§ EXERCISE DESCRIPTION: State how many lines of the records below contain the string "width". Reply with the number alone.

§ MATERIALS PROVIDED:
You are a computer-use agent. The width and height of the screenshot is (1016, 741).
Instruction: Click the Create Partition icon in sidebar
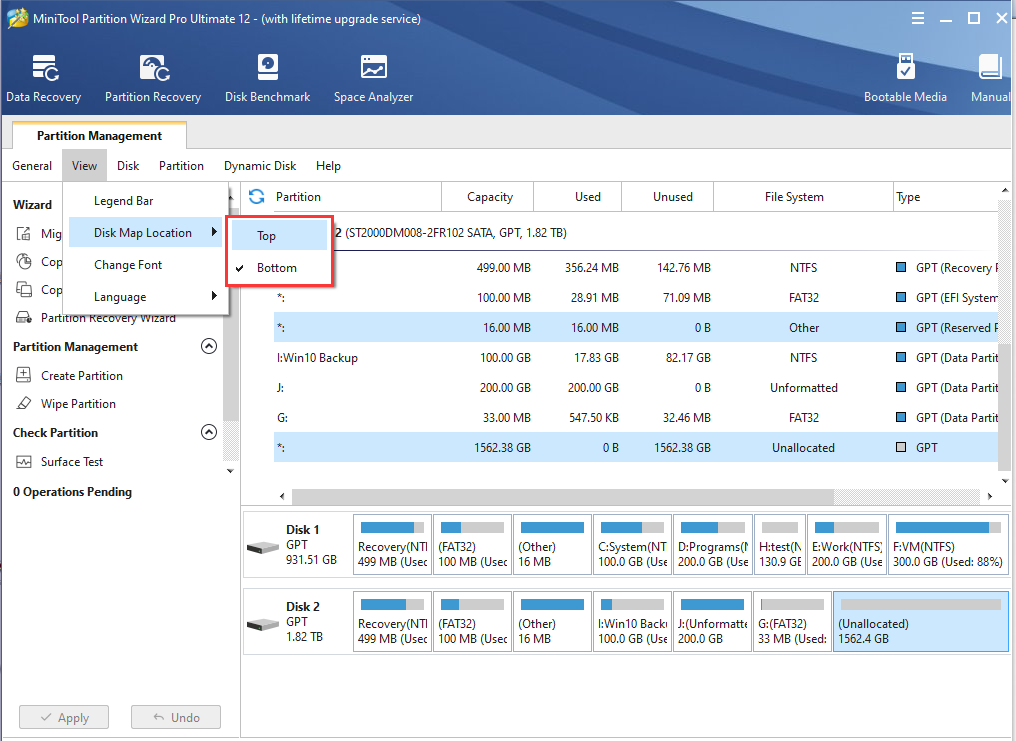[x=24, y=376]
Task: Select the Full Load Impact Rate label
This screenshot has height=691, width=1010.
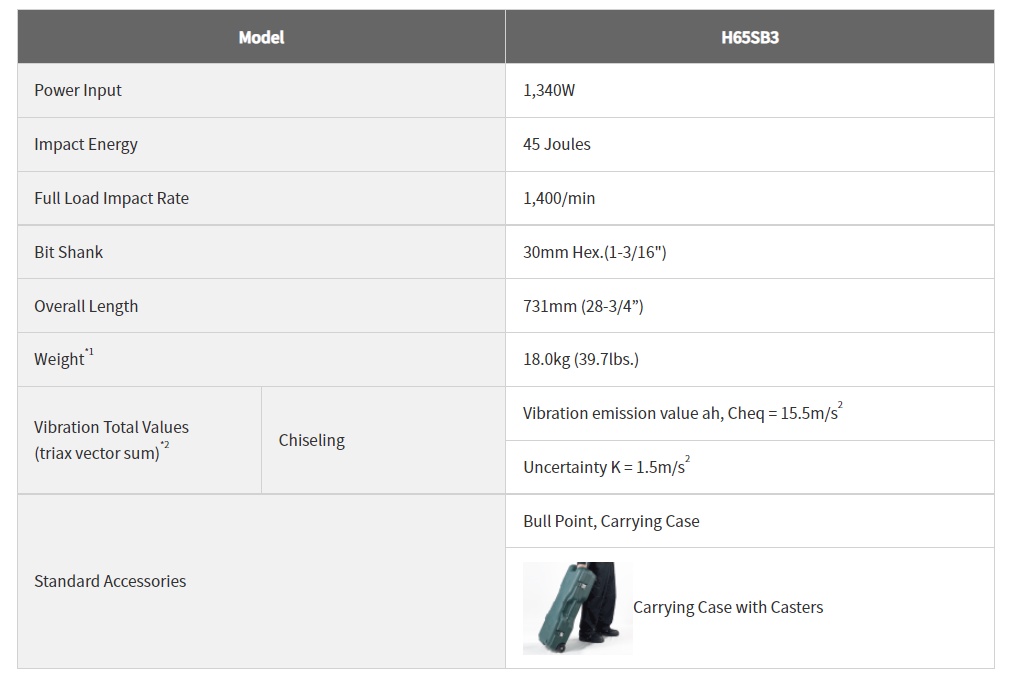Action: point(111,198)
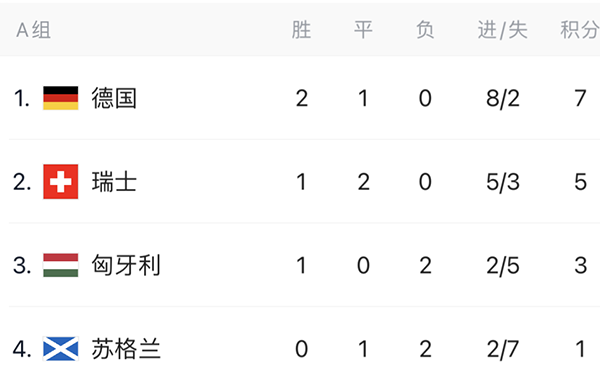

§ SOLUTION FOR THIS TASK: 2